One could go on waxing away about harmony between people and animals, but more significant in this day and age when there are worries about how to feed people (especially with meat), how to do this sustainably, and how to increase “natural resource use efficiency” (see www.livestockdialogue.org), is probably the ecology and economy of this type of animal husbandry. What strikes me is that these mobile shepherds basically create food out of resources that would otherwise go entirely to waste or not be used. They only use what is left over from crop cultivation and metabolize it into arrange of products, thereby adding enormous value. From a herd of 250-300 sheep, they sell around 50 animals per year for meat. (As mutton is not popular in northern India – here people only want goat meat – it is likely exported to the Middle East.) They also milk the sheep and make ghee and/or curd from it which forms no small part of their diet. And they produce copious amounts of organic fertilizer – a significant feat when alarm is starting to build about the world’s depleting phosphorous resources! This fertilizer is also very much appreciated by some of the land owners who reward the dang with 80 kg of wheat or another  grain for every night they spend on their field, in addition to 2 kg of sugar and 250 g of tea leaves.

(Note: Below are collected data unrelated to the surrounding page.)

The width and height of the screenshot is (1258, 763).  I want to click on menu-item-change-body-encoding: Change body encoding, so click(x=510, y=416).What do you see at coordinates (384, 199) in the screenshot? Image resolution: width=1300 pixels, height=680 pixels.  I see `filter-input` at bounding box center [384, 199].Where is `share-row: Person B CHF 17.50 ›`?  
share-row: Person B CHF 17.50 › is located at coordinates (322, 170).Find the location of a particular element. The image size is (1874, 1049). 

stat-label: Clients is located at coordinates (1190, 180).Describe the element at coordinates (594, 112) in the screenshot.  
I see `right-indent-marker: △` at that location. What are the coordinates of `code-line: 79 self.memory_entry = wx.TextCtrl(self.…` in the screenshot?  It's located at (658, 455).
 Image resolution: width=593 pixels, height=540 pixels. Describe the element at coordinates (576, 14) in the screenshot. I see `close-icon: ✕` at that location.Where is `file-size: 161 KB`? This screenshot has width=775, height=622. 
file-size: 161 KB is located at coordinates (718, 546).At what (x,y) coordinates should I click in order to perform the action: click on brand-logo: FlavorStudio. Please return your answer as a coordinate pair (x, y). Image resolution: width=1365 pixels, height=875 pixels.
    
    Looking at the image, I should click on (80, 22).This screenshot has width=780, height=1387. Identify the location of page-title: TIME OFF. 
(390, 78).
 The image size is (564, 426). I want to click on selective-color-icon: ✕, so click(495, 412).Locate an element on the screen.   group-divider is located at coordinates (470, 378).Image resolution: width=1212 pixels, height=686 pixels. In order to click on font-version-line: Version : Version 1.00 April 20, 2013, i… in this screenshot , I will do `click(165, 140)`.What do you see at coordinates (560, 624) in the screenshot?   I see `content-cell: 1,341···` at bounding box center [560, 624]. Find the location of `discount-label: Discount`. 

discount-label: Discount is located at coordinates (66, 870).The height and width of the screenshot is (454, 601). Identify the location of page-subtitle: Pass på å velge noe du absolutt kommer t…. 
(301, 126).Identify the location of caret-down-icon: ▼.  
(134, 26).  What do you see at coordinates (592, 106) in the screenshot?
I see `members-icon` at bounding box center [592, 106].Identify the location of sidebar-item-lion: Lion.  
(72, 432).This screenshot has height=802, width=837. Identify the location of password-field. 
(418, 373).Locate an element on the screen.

How much longer is this demanding, but rewarding food production system going to continue? That’s a question that we can’t answer at the moment, but we will try to make monthly visits to the dang to better understand the trials, tribulations and comparative advantages of this way of life.

2 Replies to “Good shepherds – and successful livestock keepers – are highly mobile”

  1. it is very true that good shepherds are successful livestock keepers. In our language Pashtu, it is saying that; livestock does not from the scarcity of feed but by the poor technical shepherd.